In SOCKS, we correct this by adding a
state_space attribute to the
class. The action_space
remains unchanged, but the actual underlying state of the system is an element of the
state_space, and the output
of the step() function is an
element of the
observation_space.
generate_observation()#
Using the underlying mathematical theory, an observation is generated by an observation
function, that takes the current state, action, and a random noise variable
representing measurement noise (which is different from process noise), and outputs an
observation. In the DynamicalSystem class,
we separate this out into its own method.
Classes inheriting from DynamicalSystem
should override this method in order to include measurement noise or limit the state
variables that are observable. By default, this function simply returns the true
underlying state of the system (meaning the system is fully observable).
generate_disturbance()#
We also separate the disturbance from the
step() and
dynamics() functions. In
SOCKS, we generate the disturbance independently in its own method.

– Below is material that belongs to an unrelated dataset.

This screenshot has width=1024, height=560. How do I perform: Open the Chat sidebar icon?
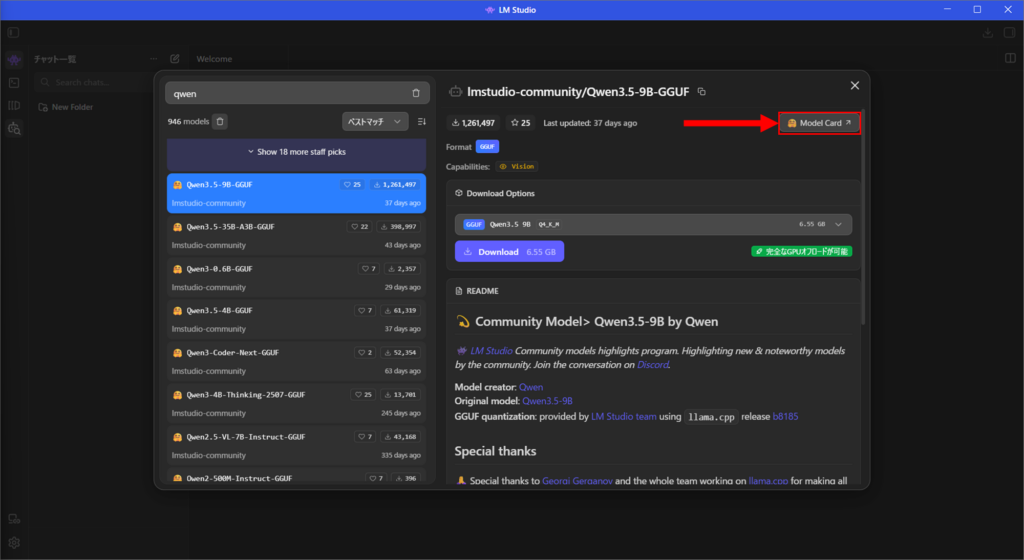click(14, 60)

Classes inheriting from DynamicalSystem
should override this method to specify the type of disturbance which affects the
dynamical evolution of the system, for instance to increase or decrease the process
noise that affects the state or change the noise distribution.
2. Policies#
In SOCKS, we typically represent the policy controlling a system as a separate object or function. During simulation, the policy is a function that returns a control action (and may depend on the simulation time and/or the system state).

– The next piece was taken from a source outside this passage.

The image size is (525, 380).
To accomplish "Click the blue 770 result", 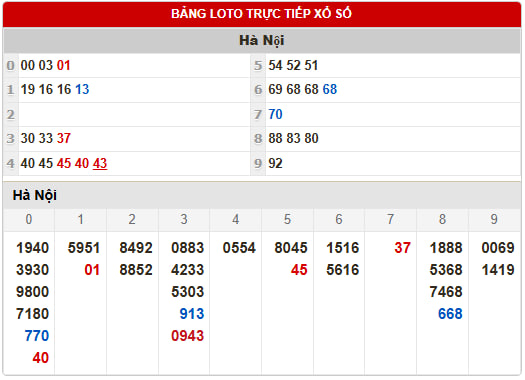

SOCKS defines a class, BasePolicy, that has a
simple Callable interface, meaning it requires that the policy implement a
__call__() method.
This class is used by some of the algorithms, but is generally useful more for code organization and to provide a consistent interface, rather than enforcing a strict simulation scheme.
3. Sampling#
A core component of SOCKS is the ability to generate a finite sample (a collection of
observations) from a system. In gym, the simulation is typically handled via a for
loop, which also includes the code used to collect observations and train the policy.
In SOCKS, we separate this process into a sampling phase and a separate training phase. The sampling phase consists of collecting a set of observations of the system transitions, and is handled by the various sampling functions implemented in SOCKS. The training phase is then typically handled via the algorithm, which uses the sample to compute a policy.
Stable Baselines#
The algorithms in stable-baselines3 are designed to be used specifically in reinforcement learning training loops.
SOCKS, on the other hand, is geared toward solving stochastic optimal control problems
(it can be argued that RL is a special case of stochastic optimal control). With this in
mind, we have emphasized modularity in our design, and have abstracted many components
of the training and simulation loop away from the gym.Env class.
If you are already familiar with stable-baselines3, then it may be helpful to think
of SOCKS as a set of algorithms based in kernel methods for solving similar problems.